• [CONSIGNE]:
Énumérez les aires géographiques où, d'après l'extrait, des millions de personnes sont encore privées de liberté.

• [EXTRAIT]:
Le couloir étroit. Les États, les sociétés, et la lutte éternelle pour la liberté

Daron ACEMOGLU, James A. ROBINSON

Daron Acemoglu et James Robinson consacrent cet ouvrage à la liberté, et s’interrogent sur le fait de savoir comment les sociétés humaines, au fil des époques et aujourd’hui, sont parvenues à l’atteindre ou non.

Ils retiennent dans cette fresque historique la conception philosophique de la liberté selon John Locke, pour lequel « la liberté naturelle de l’homme consiste à ne reconnaître aucun pouvoir souverain sur la terre, et de n’être point assujetti à la volonté ou à l’autorité législative de qui que ce soit ». La liberté est donc avant toute chose l’absence d’arbitraire, de violence, de répression dégradante, et la possibilité pour les individus d’exercer leur libre arbitre et réaliser leurs aspirations. Or les auteurs rappellent que rares sont les régimes politiques dans l’Histoire qui ont véritablement réalisé cette aspiration de l’Homme, tandis que des millions de personnes en Afrique, au Moyen-Orient, ou en Amérique Latine, en sont encore privés.  

L’État et la société

Pour explorer les formes de l’État dans l’Histoire des sociétés humaines, et au sein des différentes aires géographiques, Daron Acemoglu et James Robinson s’appuient sur la conception du Léviathan au sens de Thomas Hobbes, selon laquelle le peuple peut décider de confier contractuellement sa liberté à l’État en l’échange de sa sécurité, mais ils la critiquent en rappelant que « la force ne fait pas le bien », et que l’État bureaucratique et totalitaire peut placer les individus sous un joug implacable et criminel, et rendre la vie misérable.

• [LIGNES DE DONNÉES]:

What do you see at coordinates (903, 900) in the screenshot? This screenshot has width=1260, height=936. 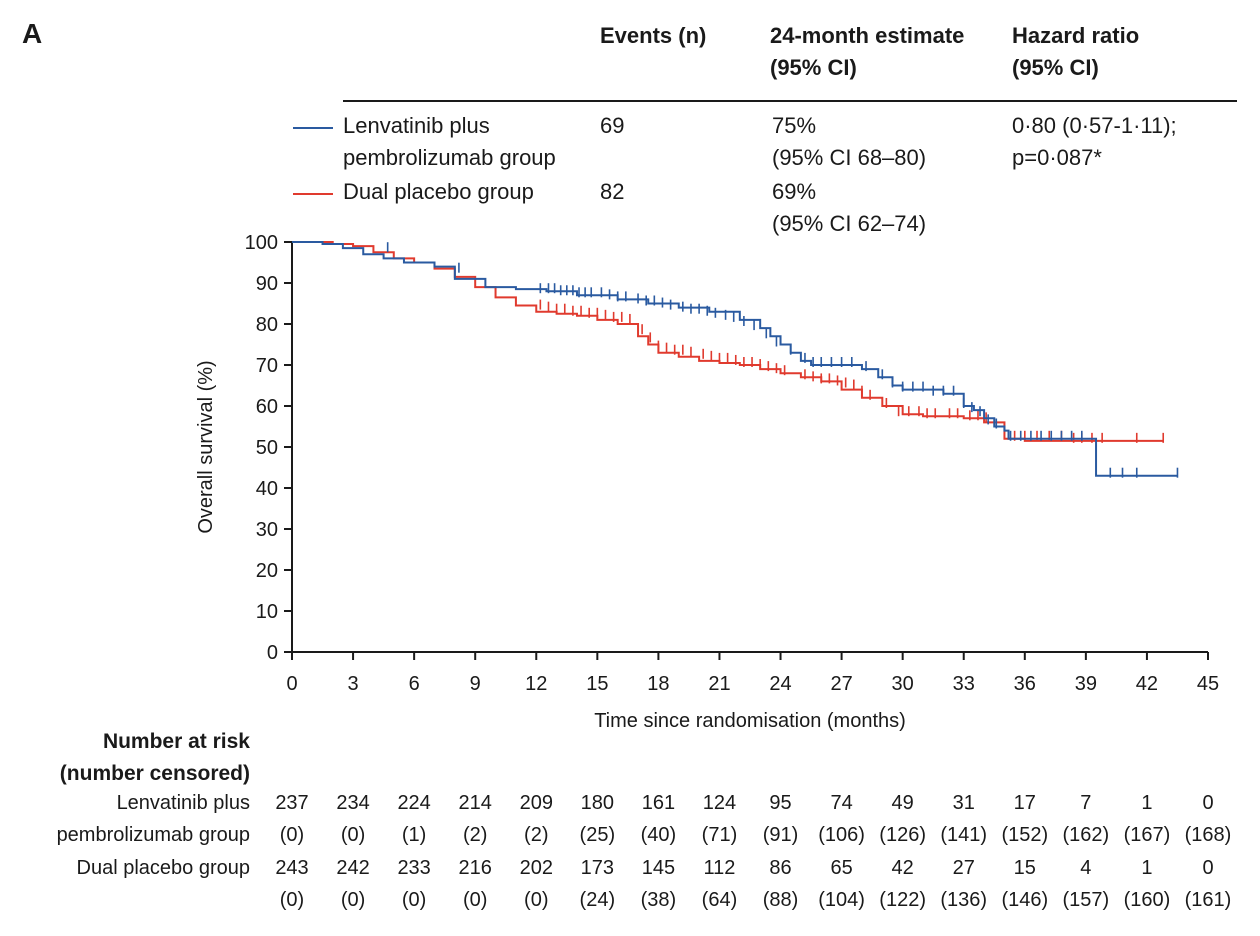 I see `censored-placebo: (122)` at bounding box center [903, 900].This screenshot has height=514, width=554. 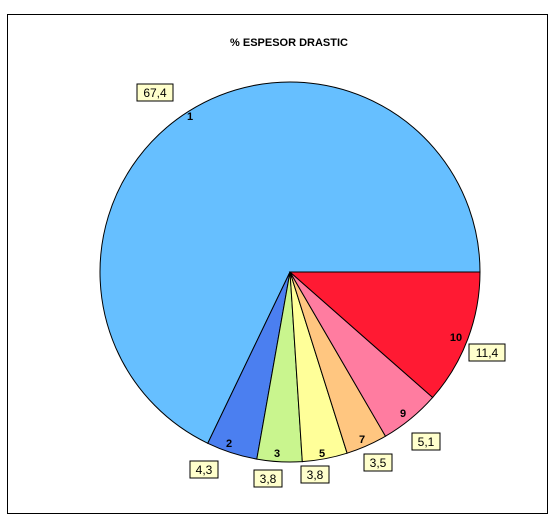 What do you see at coordinates (204, 470) in the screenshot?
I see `slice-value-label: 4,3` at bounding box center [204, 470]. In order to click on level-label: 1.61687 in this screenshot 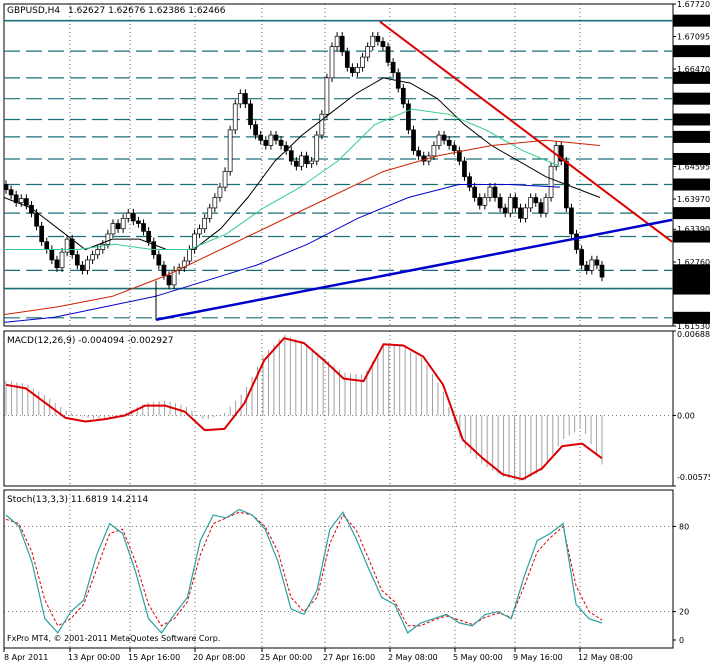, I will do `click(692, 318)`.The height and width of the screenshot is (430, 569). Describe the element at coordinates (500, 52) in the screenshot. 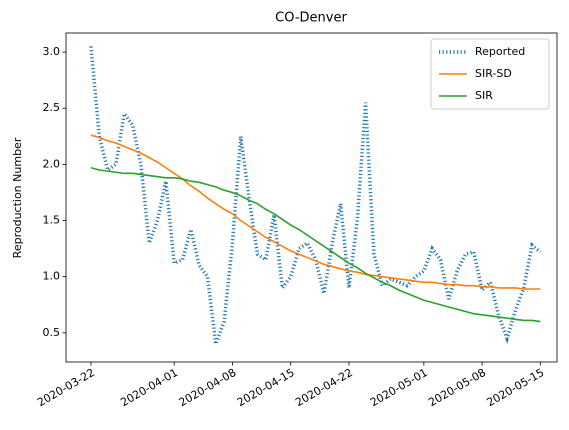

I see `legend-label: Reported` at that location.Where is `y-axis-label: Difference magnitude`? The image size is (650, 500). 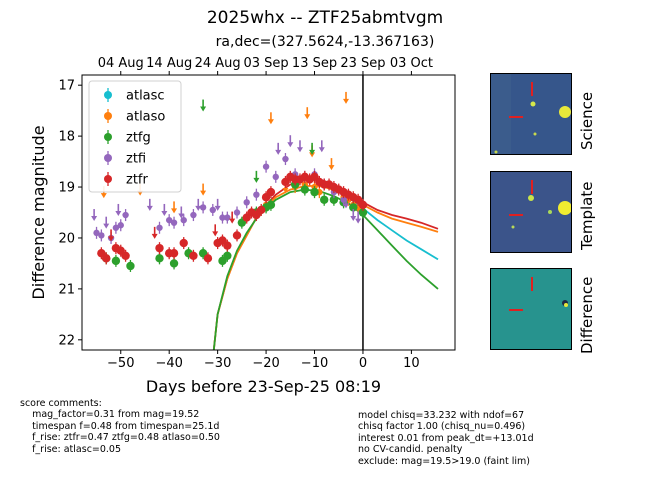
y-axis-label: Difference magnitude is located at coordinates (38, 212).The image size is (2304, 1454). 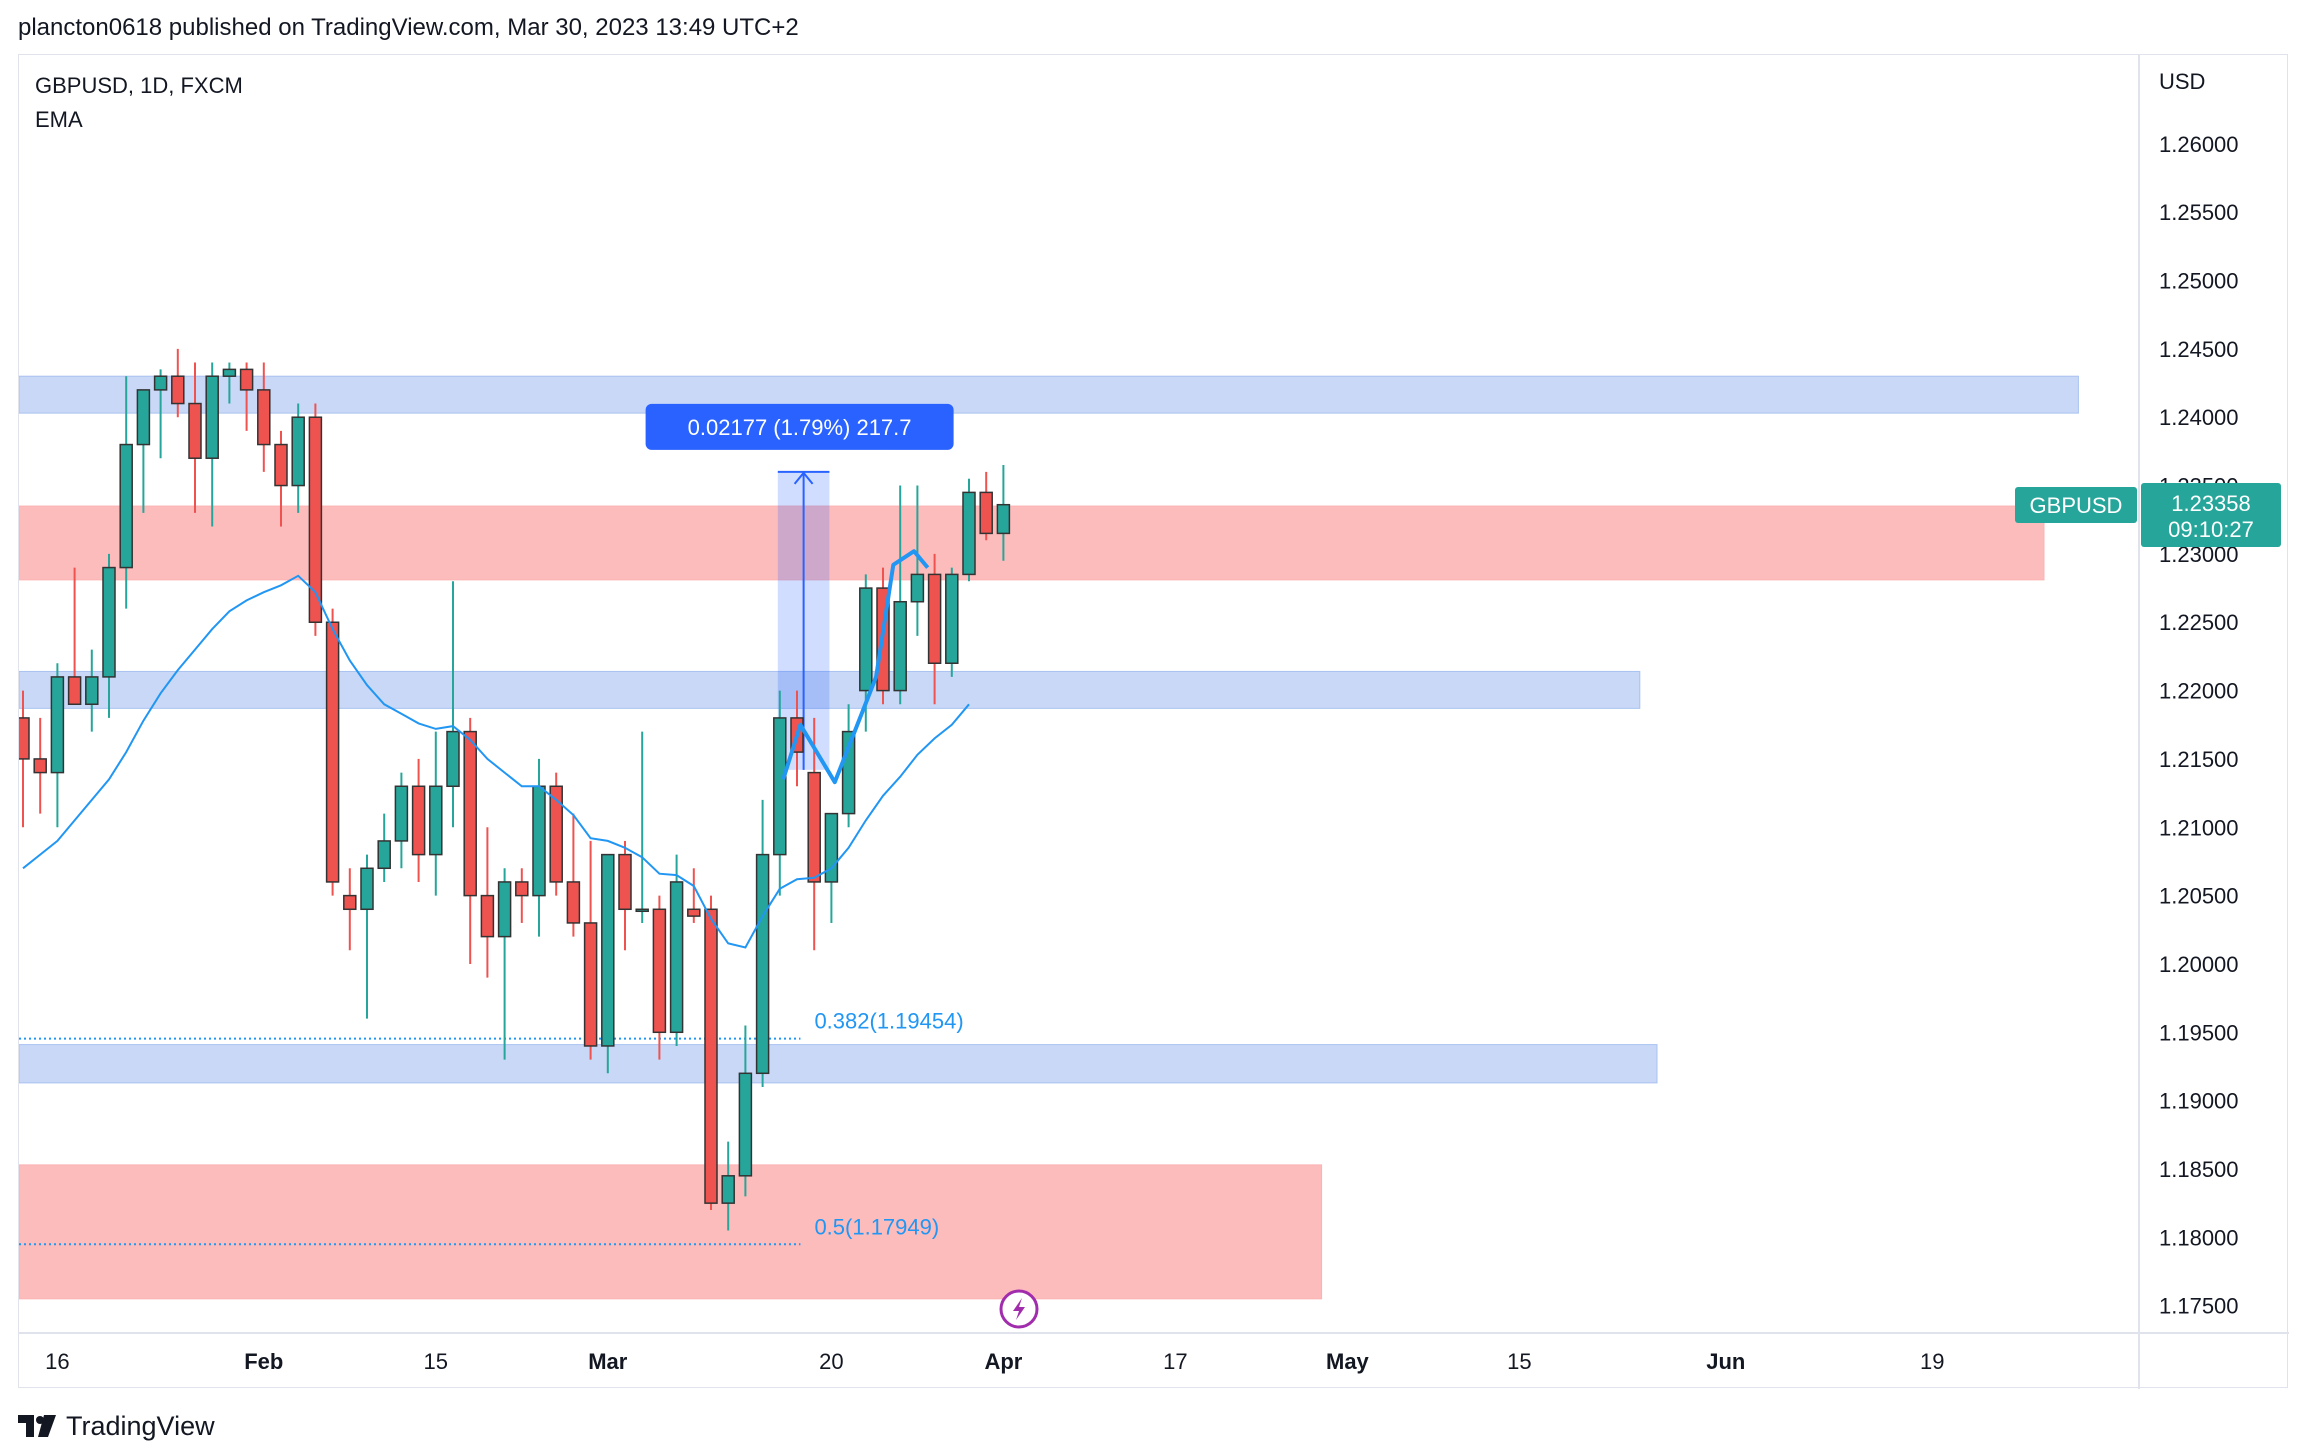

• [CORRIGÉ]:
Afrique, Moyen-Orient, Amérique Latine